__What the exercise asks__
Rewrite the lines of the listing from the one containing "Select the amount beside 小計" through the one containing "Select Windows Mobility", changing "Bookmark" to "Save" and keeping everything else the same. Give back only those lines.

[Listing of locating words and elements]
[Begin]
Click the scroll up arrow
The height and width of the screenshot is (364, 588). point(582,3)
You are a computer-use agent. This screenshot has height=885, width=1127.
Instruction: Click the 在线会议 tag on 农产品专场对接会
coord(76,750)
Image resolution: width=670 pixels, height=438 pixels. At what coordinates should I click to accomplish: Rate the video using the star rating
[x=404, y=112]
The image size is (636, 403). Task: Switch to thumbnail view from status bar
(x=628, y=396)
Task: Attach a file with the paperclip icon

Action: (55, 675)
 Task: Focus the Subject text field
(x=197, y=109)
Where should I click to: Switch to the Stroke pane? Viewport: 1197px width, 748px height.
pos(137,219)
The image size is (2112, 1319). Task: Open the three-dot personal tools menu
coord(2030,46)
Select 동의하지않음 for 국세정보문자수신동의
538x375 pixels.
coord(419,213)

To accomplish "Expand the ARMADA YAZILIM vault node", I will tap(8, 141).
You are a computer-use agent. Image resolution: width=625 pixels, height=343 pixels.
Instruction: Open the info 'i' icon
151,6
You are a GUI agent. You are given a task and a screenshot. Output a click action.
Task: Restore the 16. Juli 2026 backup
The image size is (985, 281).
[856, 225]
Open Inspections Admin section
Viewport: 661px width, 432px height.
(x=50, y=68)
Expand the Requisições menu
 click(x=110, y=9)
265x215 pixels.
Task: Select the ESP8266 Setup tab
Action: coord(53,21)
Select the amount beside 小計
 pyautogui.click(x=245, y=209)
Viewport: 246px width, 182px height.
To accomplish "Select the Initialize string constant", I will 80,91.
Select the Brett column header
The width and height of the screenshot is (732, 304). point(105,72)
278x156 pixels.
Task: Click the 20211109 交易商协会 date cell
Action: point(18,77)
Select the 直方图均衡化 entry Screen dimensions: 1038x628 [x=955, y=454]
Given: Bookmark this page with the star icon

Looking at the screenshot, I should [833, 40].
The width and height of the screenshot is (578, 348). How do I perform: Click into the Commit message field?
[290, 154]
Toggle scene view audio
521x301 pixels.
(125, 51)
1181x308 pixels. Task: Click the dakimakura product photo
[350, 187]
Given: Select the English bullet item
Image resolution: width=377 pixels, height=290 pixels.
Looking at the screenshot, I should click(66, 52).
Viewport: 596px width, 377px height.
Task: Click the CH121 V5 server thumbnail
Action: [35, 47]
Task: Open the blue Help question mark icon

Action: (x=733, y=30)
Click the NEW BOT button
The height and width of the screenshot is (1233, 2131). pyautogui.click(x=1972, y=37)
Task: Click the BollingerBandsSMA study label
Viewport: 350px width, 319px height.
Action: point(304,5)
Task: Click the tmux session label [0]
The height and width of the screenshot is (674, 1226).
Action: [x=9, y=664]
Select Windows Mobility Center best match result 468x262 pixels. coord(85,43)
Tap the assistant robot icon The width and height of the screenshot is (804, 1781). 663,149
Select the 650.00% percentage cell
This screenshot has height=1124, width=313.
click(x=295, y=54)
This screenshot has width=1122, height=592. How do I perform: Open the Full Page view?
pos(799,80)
[End]
__Reply to the task__
Select the amount beside 小計
 pyautogui.click(x=245, y=209)
Viewport: 246px width, 182px height.
To accomplish "Select the Initialize string constant", I will 80,91.
Select the Brett column header
The width and height of the screenshot is (732, 304). point(105,72)
278x156 pixels.
Task: Click the 20211109 交易商协会 date cell
Action: point(18,77)
Select the 直方图均衡化 entry Screen dimensions: 1038x628 [x=955, y=454]
Given: Save this page with the star icon

Looking at the screenshot, I should [833, 40].
The width and height of the screenshot is (578, 348). How do I perform: Click into the Commit message field?
[290, 154]
Toggle scene view audio
521x301 pixels.
(125, 51)
1181x308 pixels. Task: Click the dakimakura product photo
[350, 187]
Given: Select the English bullet item
Image resolution: width=377 pixels, height=290 pixels.
Looking at the screenshot, I should click(66, 52).
Viewport: 596px width, 377px height.
Task: Click the CH121 V5 server thumbnail
Action: [35, 47]
Task: Open the blue Help question mark icon

Action: (x=733, y=30)
Click the NEW BOT button
The height and width of the screenshot is (1233, 2131). pyautogui.click(x=1972, y=37)
Task: Click the BollingerBandsSMA study label
Viewport: 350px width, 319px height.
Action: point(304,5)
Task: Click the tmux session label [0]
The height and width of the screenshot is (674, 1226).
Action: [x=9, y=664]
Select Windows Mobility Center best match result 468x262 pixels. coord(85,43)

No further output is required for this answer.